Dear all,
I am trying to implement the python-style dictionary in Haskell.
Python dictionary is a data structure that maps one key to one value.
For instance, a python dictionary
d = {'a':1, 'b':2 }
maps key 'a' to 1, 'b' to 2.
Python dictionary allows for update. e.g. the statement
d['a'] = 3
changes the value pointed by 'a' from 1 to 3.
Internally, python dictionary is implemented using hash table.

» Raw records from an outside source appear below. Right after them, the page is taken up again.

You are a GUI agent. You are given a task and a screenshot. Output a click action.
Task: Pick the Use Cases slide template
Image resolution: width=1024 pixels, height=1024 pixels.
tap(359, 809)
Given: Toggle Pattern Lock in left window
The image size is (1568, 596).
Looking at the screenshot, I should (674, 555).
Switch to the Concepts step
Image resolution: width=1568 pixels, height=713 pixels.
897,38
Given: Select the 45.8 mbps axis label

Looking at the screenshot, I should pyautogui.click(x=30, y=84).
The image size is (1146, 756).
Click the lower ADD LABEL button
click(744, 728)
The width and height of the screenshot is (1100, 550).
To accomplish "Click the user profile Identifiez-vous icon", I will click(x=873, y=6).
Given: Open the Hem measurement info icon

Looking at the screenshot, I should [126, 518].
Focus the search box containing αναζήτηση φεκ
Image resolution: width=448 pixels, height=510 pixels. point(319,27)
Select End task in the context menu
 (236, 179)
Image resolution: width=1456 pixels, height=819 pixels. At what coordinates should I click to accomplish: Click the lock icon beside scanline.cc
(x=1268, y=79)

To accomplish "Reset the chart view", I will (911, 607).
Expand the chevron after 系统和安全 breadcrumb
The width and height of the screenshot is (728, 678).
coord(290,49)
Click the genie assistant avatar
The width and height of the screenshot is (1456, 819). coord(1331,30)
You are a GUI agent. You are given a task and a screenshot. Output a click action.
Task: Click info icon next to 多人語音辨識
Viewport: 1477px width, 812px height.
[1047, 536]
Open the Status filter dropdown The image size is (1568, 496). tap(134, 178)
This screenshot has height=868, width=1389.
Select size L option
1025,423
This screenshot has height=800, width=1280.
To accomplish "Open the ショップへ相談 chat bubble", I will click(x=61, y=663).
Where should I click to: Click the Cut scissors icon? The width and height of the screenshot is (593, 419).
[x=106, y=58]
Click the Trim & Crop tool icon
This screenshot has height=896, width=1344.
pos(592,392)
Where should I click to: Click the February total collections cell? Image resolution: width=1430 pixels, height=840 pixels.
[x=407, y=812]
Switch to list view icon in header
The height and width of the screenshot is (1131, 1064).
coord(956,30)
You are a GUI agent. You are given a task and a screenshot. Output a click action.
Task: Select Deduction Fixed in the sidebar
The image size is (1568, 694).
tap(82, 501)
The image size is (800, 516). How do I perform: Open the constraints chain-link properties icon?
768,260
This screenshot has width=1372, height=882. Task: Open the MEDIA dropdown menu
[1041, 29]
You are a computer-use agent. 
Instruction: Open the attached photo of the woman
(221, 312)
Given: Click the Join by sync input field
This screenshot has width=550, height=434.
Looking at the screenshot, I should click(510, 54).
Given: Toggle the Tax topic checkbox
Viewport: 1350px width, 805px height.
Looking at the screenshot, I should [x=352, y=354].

My first attempt is to use Data.HashTable. However it was immediately abandoned, as I realize the memory usage is unreasonably huge.
== SECOND ATTEMPT ==
My second attempt is to use Data.Map
{-# OPTIONS_GHC -fglasgow-exts #-}
module Main where
import qualified Data.HashTable as HT
import qualified Data.IntMap as IM
import qualified Data.Map as DM
import qualified Data.ByteString.Char8 as S
import Data.Char
-- the Dict type class
class Dict d k v | d -> k v where
empty :: d
insert :: k -> v -> d -> d
lookup :: k -> d -> Maybe v
update :: k -> v -> d -> d
-- Let's use string as key
type Key = String
-- insert key-value pairs into a dictionary
fromList :: Dict d k a => [(k,a)] -> d
fromList l =
foldl (\d (key,val) -> insert key val d) empty l
instance Dict (DM.Map S.ByteString a) Key a where
empty = DM.empty
insert key val dm =
let packed_key = S.pack key
in DM.insert packed_key val dm
lookup key dm =
let packed_key = S.pack key
in DM.lookup packed_key dm
update key val dm =
let packed_key = S.pack key
in DM.update (\x -> Just val) packed_key dm
Which kinda works, however since Map is implemented using a balanced tree, therefore,
when as the dictionary grows, it takes a long time to insert new key-value pair.
== THIRD ATTEMPT ==
My third attempt is to use Data.IntMap
-- an implementation of Dict using IntMap
instance Dict (IM.IntMap a) Key a where
empty = IM.empty
insert key val im =
let int_key = fromIntegral (HT.hashString key)
in IM.insert int_key val im
lookup key im =
let int_key = fromIntegral (HT.hashString key)
in IM.lookup int_key im
update key val im =
let int_key = fromIntegral (HT.hashString key)
in IM.update (\x -> Just val) int_key im
This implementation is faster than the Map approach, however this implementation
can't handle collision well, two keys which are hashed into the same integer will overwrite each other.
== FOURTH ATTEMPT ==
My fourth implementation is to use Trie. The idea is to split a string (a key) into
a list of 4-character chunks. Each chunk can be mapped into a 32-bit integer without collision.
We then insert the value with this list of chunks into the Trie.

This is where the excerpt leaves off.